Introduction to ggplot

This section introduces the ggplot2 graphics. You will see how different the syntax is from the base-R graphics. You can think of ggplot2 creating graphs by combining layers with the "+" sign. The default gray background of the ggplot is not as good for printed publications and can be replaced by adding a theme layer, for example, + theme_minimal()

Key Points

  • Use ggplot2 to create plots.

  • Think about graphics in layers: aesthetics, geometry, statistics, scale transformation, and grouping.

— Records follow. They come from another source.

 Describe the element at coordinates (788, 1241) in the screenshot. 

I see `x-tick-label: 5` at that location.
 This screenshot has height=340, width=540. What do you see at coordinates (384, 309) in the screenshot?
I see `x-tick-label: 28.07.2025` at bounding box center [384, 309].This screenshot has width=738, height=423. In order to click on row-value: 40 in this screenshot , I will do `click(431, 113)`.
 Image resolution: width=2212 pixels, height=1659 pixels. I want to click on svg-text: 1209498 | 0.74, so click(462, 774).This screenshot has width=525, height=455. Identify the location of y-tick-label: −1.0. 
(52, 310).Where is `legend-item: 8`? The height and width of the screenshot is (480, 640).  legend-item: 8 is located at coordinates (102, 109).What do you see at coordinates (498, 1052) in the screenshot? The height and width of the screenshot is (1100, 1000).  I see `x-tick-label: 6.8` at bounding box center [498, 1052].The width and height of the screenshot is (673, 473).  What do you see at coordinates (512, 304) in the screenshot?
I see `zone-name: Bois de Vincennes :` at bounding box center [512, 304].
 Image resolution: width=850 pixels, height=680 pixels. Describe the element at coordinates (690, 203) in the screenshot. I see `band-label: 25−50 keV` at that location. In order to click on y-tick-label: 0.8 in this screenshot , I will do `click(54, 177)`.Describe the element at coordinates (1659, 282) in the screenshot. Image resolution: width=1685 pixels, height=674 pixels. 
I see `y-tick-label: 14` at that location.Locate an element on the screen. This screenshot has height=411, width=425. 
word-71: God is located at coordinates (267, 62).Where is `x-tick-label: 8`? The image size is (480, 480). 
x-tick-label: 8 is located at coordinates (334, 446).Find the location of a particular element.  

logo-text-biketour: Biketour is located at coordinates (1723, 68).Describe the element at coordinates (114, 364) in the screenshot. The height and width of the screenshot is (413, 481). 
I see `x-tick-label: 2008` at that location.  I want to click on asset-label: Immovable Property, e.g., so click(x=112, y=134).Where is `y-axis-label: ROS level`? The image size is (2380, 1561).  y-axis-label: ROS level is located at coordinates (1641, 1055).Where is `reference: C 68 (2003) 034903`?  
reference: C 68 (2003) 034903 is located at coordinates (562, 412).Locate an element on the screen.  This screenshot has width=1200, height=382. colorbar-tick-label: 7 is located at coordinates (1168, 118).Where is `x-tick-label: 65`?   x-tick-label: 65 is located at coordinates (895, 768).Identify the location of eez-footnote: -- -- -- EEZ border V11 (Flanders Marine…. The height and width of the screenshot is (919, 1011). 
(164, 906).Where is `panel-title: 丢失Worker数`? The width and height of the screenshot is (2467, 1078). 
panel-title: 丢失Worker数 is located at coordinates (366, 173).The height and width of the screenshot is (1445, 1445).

Transformations and statistics

ggplot2 also makes it easy to overlay statistical models over the data. To demonstrate we'll go back to our first example:

ggplot(data = gapminder, mapping = aes(x = gdpPercap, y = lifeExp)) +
geom_point()


Currently it's hard to see the relationship between the points due to some strong outliers in GDP per capita. We can change the scale of units on the x axis using the scale functions. These control the mapping between the data values and visual values of an aesthetic. We can also modify the transparency of the points, using the alpha function, which is especially helpful when you have a large amount of data which is very clustered.

ggplot(data = gapminder, mapping = aes(x = gdpPercap, y = lifeExp)) +
geom_point(alpha = 0.5) + scale_x_log10()


The scale_x_log10 function applied a transformation to the coordinate system of the plot, so that each multiple of 10 is evenly spaced from left to right. For example, a GDP per capita of 1,000 is the same horizontal distance away from a value of 10,000 as the 10,000 value is from 100,000. This helps to visualize the spread of the data along the x-axis.

Tip Reminder: Setting an aesthetic to a value instead of a mapping

Notice that we used geom_point(alpha = 0.5). As the previous tip mentioned, using a setting outside of the aes() function will cause this value to be used for all points, which is what we want in this case. But just like any other aesthetic setting, alpha can also be mapped to a variable in the data. For example, we can give a different transparency to each continent with geom_point(mapping = aes(alpha = continent)).

We can fit a simple relationship to the data by adding another layer, geom_smooth:

ggplot(data = gapminder, mapping = aes(x = gdpPercap, y = lifeExp)) +
geom_point(alpha = 0.5) + scale_x_log10() + geom_smooth(method="lm")

Output
`geom_smooth()` using formula 'y ~ x'


We can make the line thicker by setting the size aesthetic in the geom_smooth layer:

ggplot(data = gapminder, mapping = aes(x = gdpPercap, y = lifeExp)) +
geom_point(alpha = 0.5) + scale_x_log10() + geom_smooth(method="lm", size=1.5)
Output
`geom_smooth()` using formula 'y ~ x'


There are two ways an aesthetic can be specified. Here we set the size aesthetic by passing it as an argument to geom_smooth. Previously in the lesson we've used the aes function to define a mapping between data variables and their visual representation.